Postpones formalizing police notification of council and public of major incidents

By Allen Payton

During the Antioch Council meeting Tuesday night, April 13, the members approved on a 3-2 vote to form a committee of the whole council to handle police complaints. It’s intended to be a temporary measure until a citizens committee is formed to handle the task. In addition, the council formalized the protocol process for the Antioch Police Department to notify the city council

“We have this authority, now,” District 2 Councilman Mike Barbanica said. “What would be the difference? We’re sort of reporting back to ourselves. Why a secondary committee?”

“We’re just carving it out…so we’re transparent to the public,” Thorpe said.

“Our oversight powers are going to be very limited,” District 3 Councilwoman Lori Ogorchock said, directing her comments to the city attorney.

“You will be limited to an advisory capacity,” City Attorney Thomas Smith responded.

“If that’s the need, then you just call a special meeting,” Ogorchock said to Thorpe.

“We’re going to be more deliberate and transparent about what we’re doing,” Thorpe said.

“Can’t you just put that on the agenda?” Ogorchock asked.

“This is a new body of work we’re doing, here,” Thorpe responded. “We discussed this during the police reform agenda and this is the direction the council wanted to go in.”

“Chief Brooks gives us use of force stats,” Ogorchock pointed out.

“Point of clarification, excuse me if I’m misinterpreting this, setting this up of the five of us is just temporary for passing this off to a citizens committee,” Mayor Pro Tem Monica Wilson said.

“It was always meant to be temporary,” Thorpe said.

“An independent review body,” Wilson pointed out.

“That is probably the most important part of this,” Thorpe responded.

Wilson then made the motion to create a Standing Committee on Police Reform of the Whole City Council. Tamisha Torres-Walker seconded the motion.

The council voted 3-2 to approve the motion with Barbanica and Ogorchock voting no.

Police Notification of Council, Public Protocol Postponed

The council then took up the formalization of the protocol for the police department to notify the council members of major incidents that occur in the city.

Members of the public spoke, including some members of Angelo Quinto’s family, asking that the council also include timely notification of the public, and within 24 hours following an incident “through a variety of media,” as well as family members and others impacted, of all communications including press conferences.

“I want to say that I’m in support of an official protocol process…but I also want to acknowledge that in the last 60 days that I’ve received more texts and emails from the police chief and staff and want to thank the police chief for that,” District 1 Councilwoman Tamisha Torres-Walker said. “I also support the notification of the public…and victims…who are looking for communication from our police department. So, I agree there should be victim notification, as well.”

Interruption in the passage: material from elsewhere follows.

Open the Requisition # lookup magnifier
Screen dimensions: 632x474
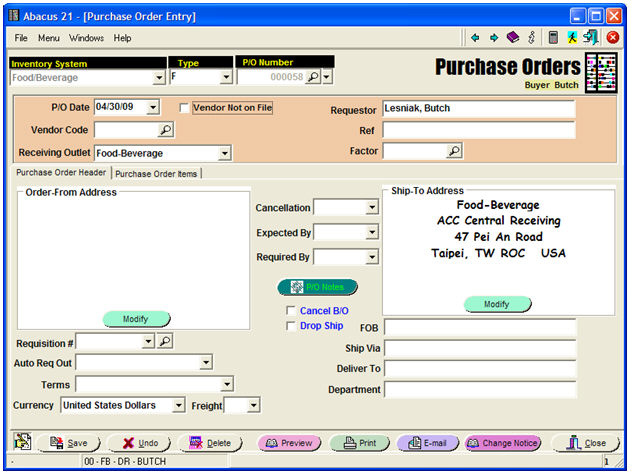click(x=166, y=342)
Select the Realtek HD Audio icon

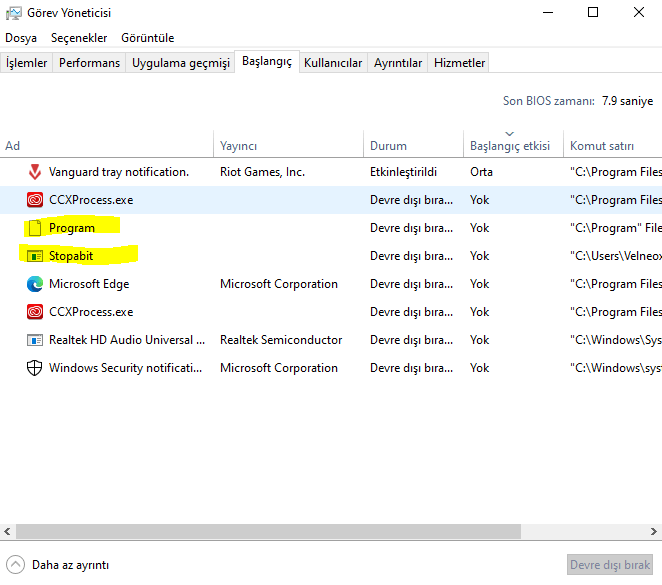tap(35, 340)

“This is something police chiefs, even former Police Chief  Allan Cantando, do,” District 3 Councilwoman Lori Ogorchock said. “So, I’m not sure why we’re doing this because they are doing it.”

“We’re doing it because they did it wrong,” Thorpe said. “There’s no excuses for not getting information. There’s also frustration from council members that information doesn’t get to us in a timely matter. Some bloggers get information before we do who post on social media. That’s unacceptable. We shouldn’t get information from third parties in our community…when people gather information and use it to attack elected officials, when we do not know.”

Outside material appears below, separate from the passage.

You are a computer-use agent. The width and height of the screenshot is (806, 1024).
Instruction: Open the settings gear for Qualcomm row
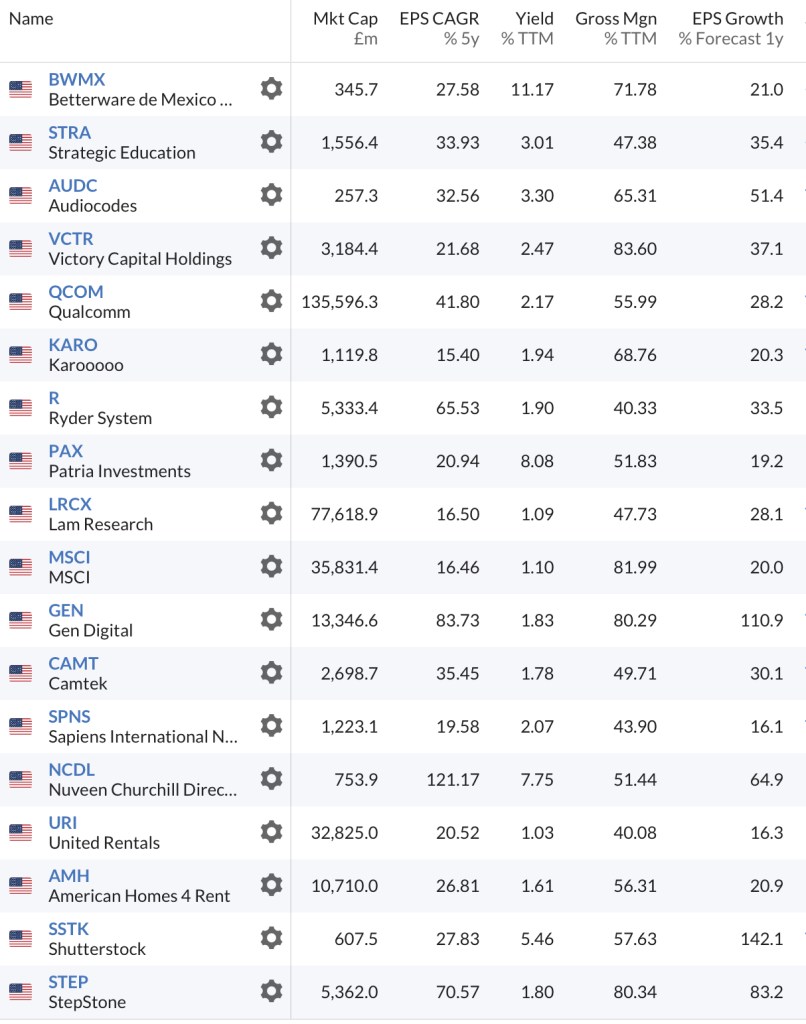click(271, 301)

“There’s also the concern of informing the public,” he continued. “But I want this to be tight. I will be offering amendments to this.”

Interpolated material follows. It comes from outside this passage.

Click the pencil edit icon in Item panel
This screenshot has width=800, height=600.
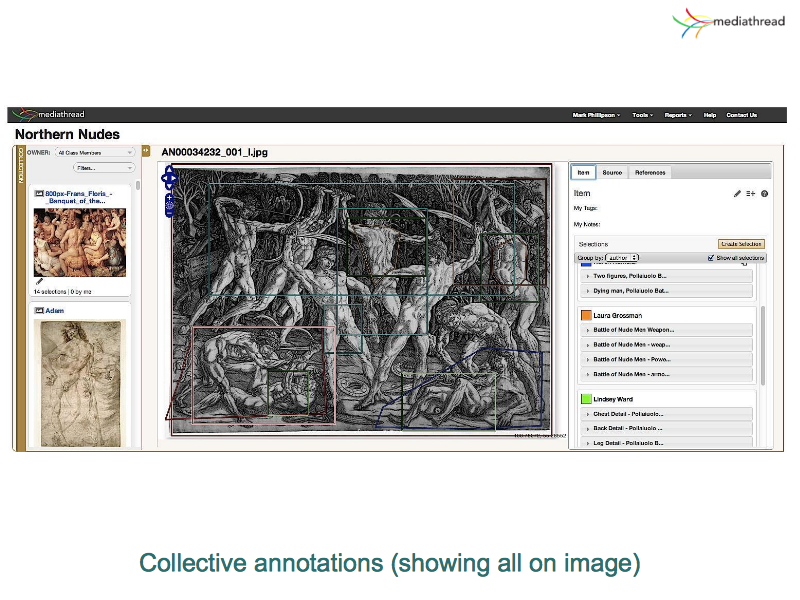tap(737, 193)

Thorpe then offered additional language he wanted included in the resolution.

“One thing we may want to consider, once we have everyone’s feedback, is to bring this back as a consent calendar item,” City Attorney Thomas Smith suggested.

“That’s fine. We can do that,” Thorpe responded. We can add the component of public transparency.”

Smith suggested that the council consider two separate resolutions, and to get the feedback now and bring both back for adoption, later. The mayor concurred and no vote was taken.